The Worn Circuit — Entry #170

Entry #170 Date May 7, 2025
The Worn Circuit — journal photograph from Entry #170 of The Dead Journal by Thomas Hale

Entry #170
January 3, 2026 — 3:45 AM

The air had the thin cold of the hour that cancels even the furnace’s last promise. The floor cooled under my bare feet between throw rug and runner. I took the flashlight and made the loop I’ve been making since the hinge work — the same measures, in the same order — and the house answered with the same small concessions: a tick inside the wall, the loose pane easing in its frame, the thread of draft that lives between stair treads three and four.

At the nursery door I found the wedge mark I didn’t make. Paint is bruised low on the jamb where a block once bit in and held, a faint triangle the same size as the cedar shim I’ve been using. The felt pads I stuck under the runner last week lay over faint, round shadows of older glue. In the hall, the hinge pins I drifted out and greased had already been worked from the same side; the heads show two histories of tapping, one newer bright scar over an older, widened crescent. It felt less like discovery and more like reenactment.

I kept moving.
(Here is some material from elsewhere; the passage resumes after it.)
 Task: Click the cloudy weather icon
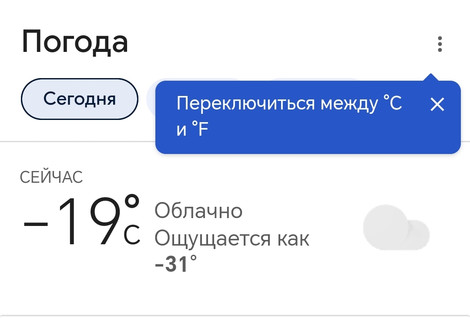tap(396, 229)
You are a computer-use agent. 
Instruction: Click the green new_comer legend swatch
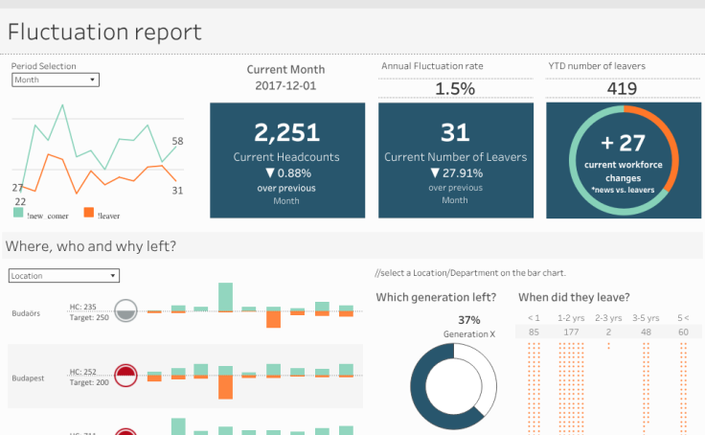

In the linen closet, third shelf from the top, two pinholes exactly where I had just considered setting a cord to keep the door from swinging open on its own. A shallow cup stain near the back rail, old and pale, right where a watcher would rest a mug out of view of the hallway window. On the inside of the jamb, very light and nearly lost under paint scuff, someone had raked a nail into the grain: S.B. It stopped me, and then didn’t. I logged it like a carpenter notes a knot he cannot fix.

The back stair has a comfort step: the fifth tread, wider by a finger and duller at the nose where weight has chosen it. The runner doesn’t explain it. Along the skirting, six inches off the floor, graphite dots align to the corners. Under the riser, a short stub of twine is caught on an old nail. I had run a string there to map drop noises two nights ago. Someone else ran a string there long enough ago that the twine has merged with dust, but the idea is the same.

In the attic, I stood at the hatch and panned the beam. My flashlight found three tiny brass brads along the top chord of the dormer frame, set at hand height; one still clutched the end of a perished cord. A piece of roofing felt had been tacked onto the joist as if to make a dark pad for something metal. There is a small notch on the rafter where I rested the level last week. Just beside it: an older notch, deeper, smoothed. I had thought of it as my perch because it lets you see down the hall while staying out of the slice of the landing window. It isn’t mine.

I went down to the cellar. The big beam has chalk ticks under two of the posts. When I brushed one with the back of a knuckle, a little film came away that wasn’t my chalk. Wax freckles the stone by the meter where I have been setting the candle lately; there are other drips, older, thinner, running the same direction. On the underside of the stair carriage someone pressed a thumb into paint while it was still tacky. The print is a shallow oval. If I anchor my own hand there to take weight on the second nosing, it lands over the same place.

This is not my circuit. It is a circuit that tolerates me. The house is not a singular problem; it is a set one, worked and reworked. The line I thought I was drawing across these rooms was already penciled faintly, and I have only been darkening it. Pattern is most merciless where it admits precedent.